No one does deadpan like Todd Barry.
Sure, there are other comics out there who specialize in dry wit, but no one's delivery can compete with Barry's. He'll stand on stage, reciting a joke, with just the hint of an expression on his face. Then a slight pause, maybe a raise of an eyebrow. And the audience will either explode with laughter or stare uncomfortably back at him, wondering if this is when they're supposed to laugh.
Most of the time, these days, the audience laughs. Barry was once something of a cult comedian, but after spots in TV shows like Flight of the Conchords and movies like Darren Aronofsky's The Wrestler, and regular appearances playing himself on Louis C.K.'s Louie, Barry has become, if not yet a household name, someone people know. It's been a long slog for the comedian, who first started performing in 1987, but with his recently wrapped first hour-long stand-up special for Comedy Central, Super Crazy (with an accompanying CD/DVD for sale), Barry's having a moment.
Of course, the consensus among pop-culture critics is that comedy's having a moment. See: the ubiquity of comedy podcasts, the critical praise lavished on Louie, the way in which liking certain comedians has become as hip as liking certain bands. But Barry dismisses the idea of a current "golden age of comedy" as nonsense.
"There was a big comedy boom in the '80s.... I don't think comedy ever went away. I don't know that it's bigger [now]," Barry says.
Barry also shrugs off the concept of there existing an alternative comedy scene, in which indie comics exist in opposition to mainstream comics.
"I don't consider myself an alternative comic. That's ridiculous," he says. "People use that [label] for me, and I tell jokes about buying a shirt at J. Crew. That's not alternative.... Nobody doing comedy today is doing anything as alternative as Andy Kaufman did. I just think there's a self-congratulatory attitude there that I don't embrace."
Barry's talking to me from his apartment in New York, when he's lived since leaving Florida in the early 1990s. He came of age with comedians like Sarah Silverman and Louis C.K., but Barry says he doesn't consider himself part of any specific New York scene.
"I just try to be a comedian. I'll play anywhere they're nice to me," he says.
In real life, Barry is just as dry as his onstage persona suggests. He speaks in the same soft voice that just barely hides a smirk. But Barry's sardonicism isn't bitter—he may make fun of everything from fraternities to restaurants to his own critics to members of the audience, but, unlike some other comedians, there's no misanthropy there. Under it all, Barry's a pretty nice guy.

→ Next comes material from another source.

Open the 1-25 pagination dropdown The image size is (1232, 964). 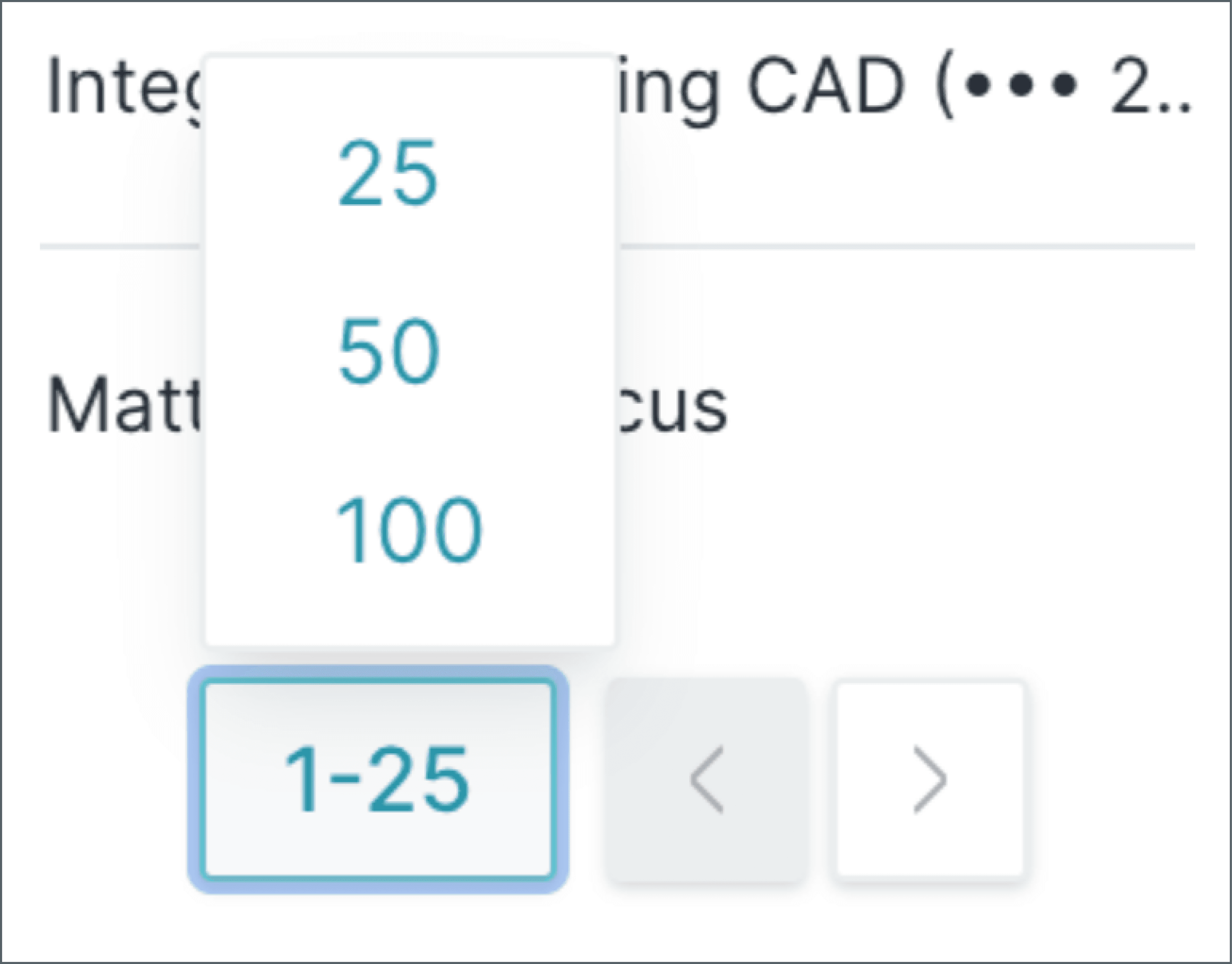378,779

I ask Barry about the controversy that erupted in the comedy world and blogosphere earlier this summer after comedian Adam Carolla told the New York Post, "The reason why you know more funny dudes than funny chicks is that dudes are funnier than chicks."
"I occasionally hear something like that, but I hear it as often from women as men," Barry says.
I express my amazement. "You've really heard women say that, that they don't think women are funny?"
"I really have. It's only the men who make the news when they say that," Barry says.
"Why do you think that is?" I ask.
"Maybe it's just a history of being told they're not as funny? I don't know. I know women are less interested in doing comedy.... But there are definitely loads of funny women and loads of unfunny men."
He names Silverman, Natasha Leggero, and Tig Notaro as some of his favorite women comedians, and mentions Dave Attell, Doug Stanhope, and Ron Funches as other comedians he's a big fan of.
Barry's currently touring the South with Neil Hamburger and Brendon Walsh. He says he's toured with Hamburger—Gregg Turkington's tuxedoed and patently offensive anti-comedian act—before.
"He's certainly an incendiary act, if that's the right word," Barry says. "The best time I saw him was at this festival in Dublin.... Half the audience was loving him and half the audience wanted to kill him. The room became the show."
The trio will be playing both an early and a late show at Pilot Light on Wednesday. In a change for the venue, both shows will be seated, per Barry's request.
"I like to have chairs now. That's what I've brought to this tour—the need for chairs," Barry says. Deadpan. Of course.